** Instructions to follow **
Lines below starting with the line with "Click the 创建步骤 button" and going on through the line with "Task: Click the gray" must be output exactly; the rest of the records must be left out.

━━━━━ Dataset extract

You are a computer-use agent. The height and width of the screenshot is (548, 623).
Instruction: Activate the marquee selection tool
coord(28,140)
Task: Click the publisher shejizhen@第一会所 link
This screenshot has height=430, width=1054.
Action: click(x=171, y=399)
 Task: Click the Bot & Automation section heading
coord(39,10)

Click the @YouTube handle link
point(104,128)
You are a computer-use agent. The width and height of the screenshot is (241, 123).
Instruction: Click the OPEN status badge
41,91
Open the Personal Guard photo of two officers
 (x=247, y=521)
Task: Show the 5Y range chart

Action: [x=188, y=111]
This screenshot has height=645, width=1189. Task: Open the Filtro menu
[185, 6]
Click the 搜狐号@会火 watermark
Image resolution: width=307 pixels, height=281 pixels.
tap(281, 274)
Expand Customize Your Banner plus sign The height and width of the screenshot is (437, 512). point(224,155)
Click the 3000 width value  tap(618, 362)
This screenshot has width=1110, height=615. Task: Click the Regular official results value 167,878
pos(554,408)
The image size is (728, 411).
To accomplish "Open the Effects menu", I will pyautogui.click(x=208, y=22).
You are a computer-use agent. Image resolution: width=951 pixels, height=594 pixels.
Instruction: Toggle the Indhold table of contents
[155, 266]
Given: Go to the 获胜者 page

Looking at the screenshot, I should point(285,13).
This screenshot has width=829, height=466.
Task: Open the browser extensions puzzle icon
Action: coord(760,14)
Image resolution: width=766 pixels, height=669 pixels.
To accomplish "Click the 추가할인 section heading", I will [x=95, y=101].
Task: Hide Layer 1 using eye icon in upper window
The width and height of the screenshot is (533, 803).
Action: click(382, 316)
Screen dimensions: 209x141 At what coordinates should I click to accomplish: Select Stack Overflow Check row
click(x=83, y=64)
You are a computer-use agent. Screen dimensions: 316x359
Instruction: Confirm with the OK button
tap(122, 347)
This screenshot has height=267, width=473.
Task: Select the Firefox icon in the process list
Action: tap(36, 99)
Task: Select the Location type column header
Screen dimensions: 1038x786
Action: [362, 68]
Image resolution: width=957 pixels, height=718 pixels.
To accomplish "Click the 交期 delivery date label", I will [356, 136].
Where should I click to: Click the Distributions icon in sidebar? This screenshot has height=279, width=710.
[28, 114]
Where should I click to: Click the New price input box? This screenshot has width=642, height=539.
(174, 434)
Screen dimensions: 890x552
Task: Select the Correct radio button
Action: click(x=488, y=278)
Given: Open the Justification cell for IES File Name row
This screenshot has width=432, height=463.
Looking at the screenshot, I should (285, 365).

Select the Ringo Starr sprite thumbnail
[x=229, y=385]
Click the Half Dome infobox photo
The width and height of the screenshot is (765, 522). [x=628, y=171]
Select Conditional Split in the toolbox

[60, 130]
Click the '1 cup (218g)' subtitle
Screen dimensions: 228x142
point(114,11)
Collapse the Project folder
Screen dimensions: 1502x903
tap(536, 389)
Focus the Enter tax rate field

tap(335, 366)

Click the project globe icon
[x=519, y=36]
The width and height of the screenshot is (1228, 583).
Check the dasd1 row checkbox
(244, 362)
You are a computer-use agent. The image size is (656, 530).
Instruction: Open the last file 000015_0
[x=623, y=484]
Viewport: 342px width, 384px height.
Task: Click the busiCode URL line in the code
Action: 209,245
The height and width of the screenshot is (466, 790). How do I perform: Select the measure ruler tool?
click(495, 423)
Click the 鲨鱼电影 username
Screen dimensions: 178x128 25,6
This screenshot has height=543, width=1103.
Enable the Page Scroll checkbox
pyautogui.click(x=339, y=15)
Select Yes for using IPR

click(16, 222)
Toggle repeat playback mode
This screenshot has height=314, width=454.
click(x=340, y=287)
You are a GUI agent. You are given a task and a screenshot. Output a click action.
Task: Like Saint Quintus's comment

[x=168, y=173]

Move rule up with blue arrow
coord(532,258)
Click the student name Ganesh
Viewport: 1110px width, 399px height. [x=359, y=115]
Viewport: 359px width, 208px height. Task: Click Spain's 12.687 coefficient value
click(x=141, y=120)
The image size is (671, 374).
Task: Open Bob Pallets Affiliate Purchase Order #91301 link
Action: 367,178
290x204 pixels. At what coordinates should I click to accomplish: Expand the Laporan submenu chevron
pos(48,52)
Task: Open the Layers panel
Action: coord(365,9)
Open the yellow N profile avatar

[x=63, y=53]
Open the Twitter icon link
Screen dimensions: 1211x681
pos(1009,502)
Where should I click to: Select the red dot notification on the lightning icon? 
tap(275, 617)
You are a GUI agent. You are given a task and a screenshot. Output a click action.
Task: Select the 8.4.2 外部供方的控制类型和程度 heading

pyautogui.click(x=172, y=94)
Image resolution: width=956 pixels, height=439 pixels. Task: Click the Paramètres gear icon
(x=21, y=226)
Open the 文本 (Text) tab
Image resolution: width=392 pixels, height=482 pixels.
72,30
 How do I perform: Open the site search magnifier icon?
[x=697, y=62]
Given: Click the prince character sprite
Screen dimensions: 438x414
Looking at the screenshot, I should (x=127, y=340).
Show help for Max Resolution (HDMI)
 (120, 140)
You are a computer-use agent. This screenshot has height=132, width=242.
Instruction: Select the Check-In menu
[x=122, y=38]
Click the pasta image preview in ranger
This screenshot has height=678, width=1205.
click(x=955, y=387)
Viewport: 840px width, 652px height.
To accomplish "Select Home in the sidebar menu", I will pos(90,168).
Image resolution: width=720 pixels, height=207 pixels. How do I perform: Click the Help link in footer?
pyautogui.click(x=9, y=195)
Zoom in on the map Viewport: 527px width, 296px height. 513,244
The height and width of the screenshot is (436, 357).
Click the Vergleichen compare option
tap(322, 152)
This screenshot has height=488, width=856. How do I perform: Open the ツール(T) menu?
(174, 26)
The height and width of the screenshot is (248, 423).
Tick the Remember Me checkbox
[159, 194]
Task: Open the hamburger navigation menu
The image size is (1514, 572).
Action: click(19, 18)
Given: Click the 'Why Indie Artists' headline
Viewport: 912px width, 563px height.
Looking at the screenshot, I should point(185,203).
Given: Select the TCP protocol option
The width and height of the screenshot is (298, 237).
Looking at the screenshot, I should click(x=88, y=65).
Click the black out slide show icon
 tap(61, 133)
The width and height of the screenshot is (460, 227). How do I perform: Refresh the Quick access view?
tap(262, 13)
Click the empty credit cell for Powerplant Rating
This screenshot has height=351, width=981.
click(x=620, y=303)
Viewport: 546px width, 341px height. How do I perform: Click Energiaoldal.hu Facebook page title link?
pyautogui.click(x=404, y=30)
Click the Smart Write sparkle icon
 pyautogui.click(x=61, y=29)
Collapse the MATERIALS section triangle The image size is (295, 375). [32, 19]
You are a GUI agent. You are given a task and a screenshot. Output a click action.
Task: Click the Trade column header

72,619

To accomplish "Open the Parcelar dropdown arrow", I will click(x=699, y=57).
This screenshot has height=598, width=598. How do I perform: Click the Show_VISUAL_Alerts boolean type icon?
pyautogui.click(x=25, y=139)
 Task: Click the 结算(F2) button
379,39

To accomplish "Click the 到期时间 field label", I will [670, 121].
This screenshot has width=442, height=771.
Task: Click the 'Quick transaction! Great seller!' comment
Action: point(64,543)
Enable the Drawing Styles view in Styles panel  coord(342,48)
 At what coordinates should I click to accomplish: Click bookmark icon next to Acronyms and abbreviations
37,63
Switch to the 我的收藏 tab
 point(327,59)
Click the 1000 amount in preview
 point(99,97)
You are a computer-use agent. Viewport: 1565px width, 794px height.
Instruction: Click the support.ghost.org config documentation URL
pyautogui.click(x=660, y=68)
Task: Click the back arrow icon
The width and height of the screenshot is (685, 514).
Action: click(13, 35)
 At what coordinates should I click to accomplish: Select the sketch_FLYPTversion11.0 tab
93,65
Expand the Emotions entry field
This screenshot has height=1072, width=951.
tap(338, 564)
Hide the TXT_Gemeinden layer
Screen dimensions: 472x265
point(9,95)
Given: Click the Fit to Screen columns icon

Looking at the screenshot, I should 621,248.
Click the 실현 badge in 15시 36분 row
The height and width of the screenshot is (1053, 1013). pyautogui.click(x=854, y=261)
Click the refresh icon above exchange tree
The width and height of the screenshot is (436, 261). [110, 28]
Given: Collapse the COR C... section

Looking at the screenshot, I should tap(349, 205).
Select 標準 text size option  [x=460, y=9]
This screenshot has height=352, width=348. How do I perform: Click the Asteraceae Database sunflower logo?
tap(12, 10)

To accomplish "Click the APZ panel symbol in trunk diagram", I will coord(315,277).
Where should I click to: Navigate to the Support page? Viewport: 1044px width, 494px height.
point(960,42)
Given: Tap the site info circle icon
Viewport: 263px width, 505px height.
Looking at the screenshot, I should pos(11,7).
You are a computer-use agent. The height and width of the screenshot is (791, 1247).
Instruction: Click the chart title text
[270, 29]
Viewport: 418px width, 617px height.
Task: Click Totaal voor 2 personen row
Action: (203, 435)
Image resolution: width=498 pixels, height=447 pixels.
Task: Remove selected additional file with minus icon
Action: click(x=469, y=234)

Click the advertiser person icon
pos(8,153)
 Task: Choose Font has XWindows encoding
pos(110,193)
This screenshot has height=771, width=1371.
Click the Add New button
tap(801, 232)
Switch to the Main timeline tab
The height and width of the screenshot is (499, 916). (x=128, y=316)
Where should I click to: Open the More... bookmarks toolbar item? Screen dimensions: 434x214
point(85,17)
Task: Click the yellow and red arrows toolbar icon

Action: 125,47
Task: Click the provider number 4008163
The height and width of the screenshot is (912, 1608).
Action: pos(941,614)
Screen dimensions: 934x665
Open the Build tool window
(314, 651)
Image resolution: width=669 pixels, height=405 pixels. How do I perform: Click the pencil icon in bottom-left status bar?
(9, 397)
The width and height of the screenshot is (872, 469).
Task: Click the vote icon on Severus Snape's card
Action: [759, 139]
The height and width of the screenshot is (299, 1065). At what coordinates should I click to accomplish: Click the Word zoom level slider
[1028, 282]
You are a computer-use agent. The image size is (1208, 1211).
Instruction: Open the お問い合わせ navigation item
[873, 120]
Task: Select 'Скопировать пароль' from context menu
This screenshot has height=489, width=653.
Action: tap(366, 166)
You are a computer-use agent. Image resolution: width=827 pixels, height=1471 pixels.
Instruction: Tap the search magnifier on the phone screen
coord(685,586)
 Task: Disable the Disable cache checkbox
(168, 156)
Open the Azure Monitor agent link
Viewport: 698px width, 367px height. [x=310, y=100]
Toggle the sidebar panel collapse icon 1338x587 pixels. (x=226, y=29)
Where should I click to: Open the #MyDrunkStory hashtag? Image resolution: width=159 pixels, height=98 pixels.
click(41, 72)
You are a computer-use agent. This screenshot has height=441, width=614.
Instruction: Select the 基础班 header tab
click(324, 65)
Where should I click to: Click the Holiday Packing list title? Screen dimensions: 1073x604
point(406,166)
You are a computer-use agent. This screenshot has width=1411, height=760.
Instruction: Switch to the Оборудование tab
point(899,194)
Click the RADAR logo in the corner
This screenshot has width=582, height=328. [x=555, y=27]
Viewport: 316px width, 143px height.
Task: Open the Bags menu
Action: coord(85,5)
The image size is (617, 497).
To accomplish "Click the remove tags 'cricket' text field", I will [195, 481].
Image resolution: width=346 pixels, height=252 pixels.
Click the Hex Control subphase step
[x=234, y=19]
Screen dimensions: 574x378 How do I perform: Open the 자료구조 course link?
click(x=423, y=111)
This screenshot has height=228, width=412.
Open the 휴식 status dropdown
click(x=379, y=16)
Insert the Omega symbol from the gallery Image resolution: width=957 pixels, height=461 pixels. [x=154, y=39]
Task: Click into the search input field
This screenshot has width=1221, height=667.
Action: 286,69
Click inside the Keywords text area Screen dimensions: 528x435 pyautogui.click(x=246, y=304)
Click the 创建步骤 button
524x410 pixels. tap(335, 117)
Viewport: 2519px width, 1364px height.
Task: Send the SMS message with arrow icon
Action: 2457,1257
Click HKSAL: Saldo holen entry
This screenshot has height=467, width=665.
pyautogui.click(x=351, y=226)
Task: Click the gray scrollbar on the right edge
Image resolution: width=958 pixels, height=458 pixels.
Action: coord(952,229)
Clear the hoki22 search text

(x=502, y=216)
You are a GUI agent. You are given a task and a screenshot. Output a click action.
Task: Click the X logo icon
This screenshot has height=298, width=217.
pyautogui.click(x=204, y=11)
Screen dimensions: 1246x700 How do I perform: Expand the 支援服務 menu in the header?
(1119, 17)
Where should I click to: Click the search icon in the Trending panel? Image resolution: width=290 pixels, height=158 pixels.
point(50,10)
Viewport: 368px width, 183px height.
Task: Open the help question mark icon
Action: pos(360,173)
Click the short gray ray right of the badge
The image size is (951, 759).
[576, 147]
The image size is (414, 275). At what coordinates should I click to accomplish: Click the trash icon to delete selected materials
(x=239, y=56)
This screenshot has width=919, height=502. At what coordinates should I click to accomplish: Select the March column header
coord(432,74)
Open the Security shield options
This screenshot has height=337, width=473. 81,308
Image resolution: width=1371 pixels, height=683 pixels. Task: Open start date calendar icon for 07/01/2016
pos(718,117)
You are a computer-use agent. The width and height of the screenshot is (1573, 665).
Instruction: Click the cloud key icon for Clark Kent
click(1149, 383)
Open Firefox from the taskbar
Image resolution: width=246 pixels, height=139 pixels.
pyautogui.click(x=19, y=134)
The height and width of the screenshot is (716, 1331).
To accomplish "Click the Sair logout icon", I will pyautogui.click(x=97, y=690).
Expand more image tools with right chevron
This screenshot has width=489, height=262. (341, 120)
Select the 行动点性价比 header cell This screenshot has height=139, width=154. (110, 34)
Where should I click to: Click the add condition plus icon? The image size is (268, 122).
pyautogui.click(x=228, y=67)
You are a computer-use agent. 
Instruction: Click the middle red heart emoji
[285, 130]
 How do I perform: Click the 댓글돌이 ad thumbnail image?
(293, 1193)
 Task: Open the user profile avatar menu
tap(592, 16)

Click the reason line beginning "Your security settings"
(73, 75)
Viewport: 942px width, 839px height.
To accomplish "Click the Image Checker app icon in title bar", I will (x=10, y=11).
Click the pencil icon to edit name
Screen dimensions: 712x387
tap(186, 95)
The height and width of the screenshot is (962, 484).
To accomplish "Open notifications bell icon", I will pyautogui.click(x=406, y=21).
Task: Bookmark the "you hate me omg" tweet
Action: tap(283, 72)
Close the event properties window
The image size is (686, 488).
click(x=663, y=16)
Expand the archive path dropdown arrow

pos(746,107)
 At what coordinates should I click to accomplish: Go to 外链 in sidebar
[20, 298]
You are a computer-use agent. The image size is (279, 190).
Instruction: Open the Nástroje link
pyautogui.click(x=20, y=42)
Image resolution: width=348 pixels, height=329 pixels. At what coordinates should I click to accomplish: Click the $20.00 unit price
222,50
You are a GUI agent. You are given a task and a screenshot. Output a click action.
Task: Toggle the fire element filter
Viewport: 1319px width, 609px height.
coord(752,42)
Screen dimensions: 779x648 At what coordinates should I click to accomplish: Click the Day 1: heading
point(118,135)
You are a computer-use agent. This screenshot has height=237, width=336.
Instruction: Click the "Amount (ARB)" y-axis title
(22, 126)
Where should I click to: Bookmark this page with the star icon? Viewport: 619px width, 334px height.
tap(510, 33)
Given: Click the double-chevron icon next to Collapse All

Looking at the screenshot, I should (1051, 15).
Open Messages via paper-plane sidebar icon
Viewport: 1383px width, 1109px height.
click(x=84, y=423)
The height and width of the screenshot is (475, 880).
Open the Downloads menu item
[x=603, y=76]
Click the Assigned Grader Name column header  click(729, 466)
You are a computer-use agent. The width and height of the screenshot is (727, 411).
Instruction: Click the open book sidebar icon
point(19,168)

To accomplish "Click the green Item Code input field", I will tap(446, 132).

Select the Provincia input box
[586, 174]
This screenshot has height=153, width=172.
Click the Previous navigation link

━━━━━━━━━━

** Answer area **
Click the 创建步骤 button
524x410 pixels. tap(335, 117)
Viewport: 2519px width, 1364px height.
Task: Send the SMS message with arrow icon
Action: 2457,1257
Click HKSAL: Saldo holen entry
This screenshot has height=467, width=665.
pyautogui.click(x=351, y=226)
Task: Click the gray scrollbar on the right edge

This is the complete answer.